Jeśli zaś chodzi o aktorstwo, reżyser wybrał prawdziwą śmietankę. Hughesa świetnie zagrał Leonardo DiCaprio w pełni pokazując jego obsesje (mycie rąk), lęki i paranoje, a jednocześnie pewnego siebie marzyciela, który dokonywał rzeczy niemożliwych. Jest to prawdopodobnie najlepsza rola w dorobku tego aktora. Drugi plan też jest wręcz przebogaty, a znani aktorzy jak Willem Dafoe czy Jude Law pojawiają się w epizodach. Jednak na tym planie dominuje zjawiskowa i fantastyczna Cate Blanchett jako Katherine Hepburn – silna, pewna siebie i temperamentna. Poza nią warto też zwrócić uwagę na Alana Aldę (skorumpowany senator Brewster), Iana Holma (prof. Fitz), wracającego do formy Aleca Baldwina (Juan Tripp, szef Pan Am) i Johna C. Reilly’ego (księgowy Noah Dietrich).

Scorsese tym filmem mi naprawdę zaimponował i pokazał, że wrócił do formy, kręcąc jeden ze swoich najlepszych filmów. I nie ma w tym przesady.

8/10 + znak jakości

Radosław Ostrowski


Zakochani w Rzymie

Woody Allen to jeden z tych reżyserów, których lubię. Oglądanie jego filmów przypomina trochę odwiedzanie starego przyjaciela – niby wiemy, co powie, znamy jego dowcipy, ale potrafi czasem zaskoczyć i jest ciągle uroczy. Ale nawet i jemu zdarzają się potknięcia. Po świetnym „O północy w Paryżu”, jego wycieczka do Włoch jest po prostu nudna. O ile koncepcja pokazania 4 przeplatających się ze sobą opowieści jest naprawdę ciekawa, to sposób realizacji jest dość toporny. Ale po kolei.

zakochani w rzymie2

Wątki zaprezentowane przez Allena to: opowieść młodego małżeństwa, które przyjechało do Rzymu dla lepszej pracy, ale żona się gubi i mąż na skutek okoliczności spędza czas ze swoimi krewnymi w towarzystwie… prostytutki; przeciętny pracownik Leopoldo Pisanelli nagle staje się celebrytą; Amerykanka Hayley zakochała się we Włochu i dochodzi do poznania obojga teściów; związek Jacka i Sally jest udany, aż do pojawienia się Moniki. W każdym z tych wątków przewijają się poboczne postacie, co wywołuje różne komplikacje, ale najciekawszy jest ten ostatni, chociaż też nie do końca powala.
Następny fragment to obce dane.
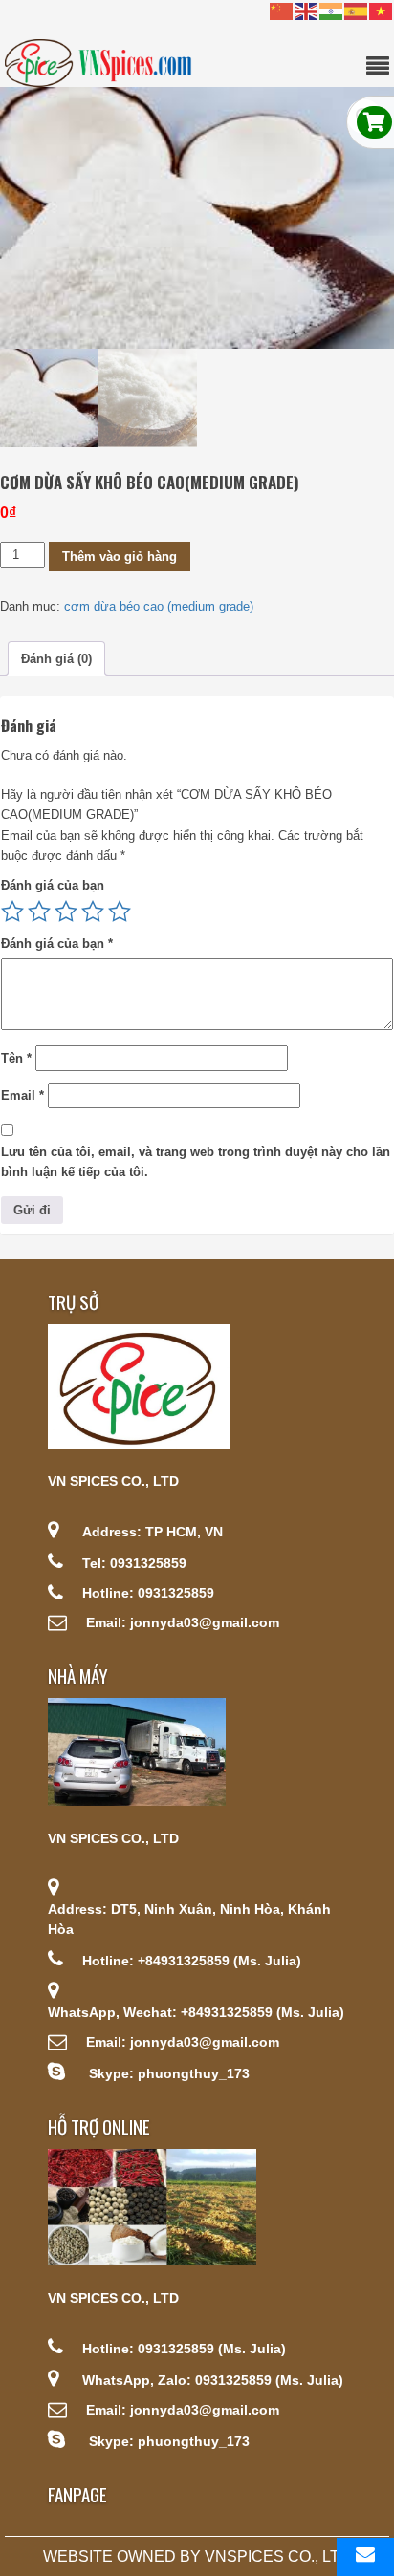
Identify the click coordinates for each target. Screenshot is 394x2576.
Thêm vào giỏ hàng (119, 556)
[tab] (56, 658)
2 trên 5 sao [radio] (39, 911)
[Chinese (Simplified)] (282, 10)
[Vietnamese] (381, 10)
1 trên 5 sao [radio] (12, 911)
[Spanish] (356, 10)
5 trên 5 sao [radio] (119, 911)
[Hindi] (331, 10)
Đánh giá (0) (56, 659)
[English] (307, 10)
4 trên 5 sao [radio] (92, 911)
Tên (16, 1058)
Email (22, 1095)
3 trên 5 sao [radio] (66, 911)
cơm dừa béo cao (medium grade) (158, 606)
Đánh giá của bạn (52, 885)
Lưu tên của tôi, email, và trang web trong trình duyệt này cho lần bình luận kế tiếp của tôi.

Brakuje w tym filmie charakterystycznego dla Allena poczucia humoru, błysku w dialogach (zaledwie niezłych), choć Rzym wygląda pięknie (zdjęcia Dariusa Khondji), a muzyka wypada fajnie.

zakochani w rzymie1

Zaś aktorsko jest naprawdę nieźle. Należy koniecznie wspomnieć samego Allena, który wraca na ekran po 6 latach przerwy i jest w dobrej formie, razem z Judy Davis tworzy zgrabny duet. Najlepiej wypadł jednak Alec Baldwin w roli architekta towarzyszącemu Jackowi (średni Jesse Eisenberg) i próbujący mu doradzić w pełnych ironii słowach. Najsłabszy jest wątek młodego małżeństwa, bo i najbardziej przewidywalny i zrobiony chyba tylko po to, by mogła się pokazać Penelope Cruz, zaś przyzwoicie wypada Roberto Benigni jako celebryta-przeciętniak.

Allen nigdy nie był wybitnym reżyserem, choć zdarzyło się parę arcydzieł. Niestety, „Zakochani w Rzymie” są jednym z jego najsłabszych filmów. Szkoda, bo to facet umiejętnie budujący klimat, ciekawie opowiadający o życiu i całej reszcie. Oby to była tylko mała wpadka przed czymś lepszym.